David Ulin ― Los Angeles Times Published On: 2006-08-20
“‘A map of the world that does not include utopia is not even worth glancing at,” quipped Oscar Wilde. Even so, scholars who study the medieval habit of charting the Garden of Eden as if it were an actual place have traditionally approached their subject with ‘a condescending smirk,’ writes Alessandro Scafi, who promises a ‘fresh look’ at the matter. His book is richer in text than images, though the images are the highlight, and they are well presented. An ancient map rendered on faded parchment—labeled in a cramped script and written in a dead language—can be as incomprehensible to modern viewers as Mapquest directions would be to a Crusader seeking the Holy Land. Mr. Scafi displays originals and, where appropriate, offers close ups and diagrams to help decipher their content. Over the years, cartographers have mapped paradise just about everywhere: most commonly near the Tigris and Euphrates rivers but also in the Far East, sub-Saharan Africa, Armenia, close to the Seychelles and beneath the waves of the Pacific Ocean. Those who depicted it as a kind of walled-off fortress, to signify its inaccessibility, were on to something: The quest to locate heaven on earth has always been doomed.”
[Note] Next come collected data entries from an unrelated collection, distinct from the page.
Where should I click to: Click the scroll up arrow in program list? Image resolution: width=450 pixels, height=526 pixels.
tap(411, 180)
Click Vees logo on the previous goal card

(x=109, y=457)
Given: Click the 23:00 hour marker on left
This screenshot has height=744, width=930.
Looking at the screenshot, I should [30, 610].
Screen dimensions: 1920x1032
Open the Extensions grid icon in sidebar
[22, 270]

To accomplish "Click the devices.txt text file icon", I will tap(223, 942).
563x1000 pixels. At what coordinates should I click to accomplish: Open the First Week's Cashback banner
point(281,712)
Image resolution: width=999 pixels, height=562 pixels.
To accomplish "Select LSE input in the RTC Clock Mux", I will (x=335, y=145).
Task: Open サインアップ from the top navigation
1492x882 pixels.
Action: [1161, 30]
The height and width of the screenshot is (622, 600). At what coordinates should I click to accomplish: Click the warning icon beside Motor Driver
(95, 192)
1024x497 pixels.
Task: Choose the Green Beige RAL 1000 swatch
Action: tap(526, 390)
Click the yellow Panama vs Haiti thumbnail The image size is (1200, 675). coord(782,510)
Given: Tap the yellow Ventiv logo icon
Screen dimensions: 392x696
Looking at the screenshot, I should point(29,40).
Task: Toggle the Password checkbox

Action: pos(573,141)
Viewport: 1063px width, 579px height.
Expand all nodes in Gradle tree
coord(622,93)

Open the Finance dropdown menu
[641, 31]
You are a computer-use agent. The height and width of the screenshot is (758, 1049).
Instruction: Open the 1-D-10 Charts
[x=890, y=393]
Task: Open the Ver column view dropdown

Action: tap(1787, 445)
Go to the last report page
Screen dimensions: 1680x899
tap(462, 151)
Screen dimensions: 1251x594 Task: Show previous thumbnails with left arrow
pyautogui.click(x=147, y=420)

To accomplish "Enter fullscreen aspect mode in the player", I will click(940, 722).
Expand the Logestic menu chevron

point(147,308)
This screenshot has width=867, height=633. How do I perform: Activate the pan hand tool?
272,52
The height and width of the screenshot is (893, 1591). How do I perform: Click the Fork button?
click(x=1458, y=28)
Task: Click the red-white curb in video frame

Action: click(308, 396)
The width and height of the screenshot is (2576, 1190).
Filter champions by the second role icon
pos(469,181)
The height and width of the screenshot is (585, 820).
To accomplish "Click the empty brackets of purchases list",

John J. Miller ― Wall Street Journal Published On: 2006-08-26
“[A] stunning book…LAvishly illustrated with more than 200 maps, this is a map connoisseur’s dream—paradise, perhaps, on the page.” — Jerry Brotton ― BBC History Published On: 2006-09-01
“Mapping Paradise is itself a masterly map of concepts and images whose logic has been lost with time. . . . Scafi’s immensely learned and minutely accurate book . . . opens a treasury of lost learning. Historians and art historians, students of literature and religion, and specialists in exegesis and its crooked histories will all have much to learn from him. . . . Mapping Paradise does honor to its author and his teachers, as well as to the generations of scribes and miniaturists, exegetes and theologians, whose colorful world it charts with such lucidity and insight.” — Anthony Grafton ― New Republic
“[This] is one of those works one hates to see come to a conclusion, rich as it is in content and lavish in illustration. I consider it a tour de force of intellectual history.” — Lawrence S. Cunningham ― Commonweal
“Mapping Paradise brings an important theoretical and empirical contribution to contemporary scholarship in the history of cartography, but it is also particularly timely within broader contemporary debates fuelled by a revived interest in the geography of beliefs and the sacred. Besides geographers and historians of cartography, Scafi’s book . . . will interest a broader audience of theologians, art historians, and medievalists. . . . An enjoyable book and a great scholarly achievement deserving special interdisciplinary attention.”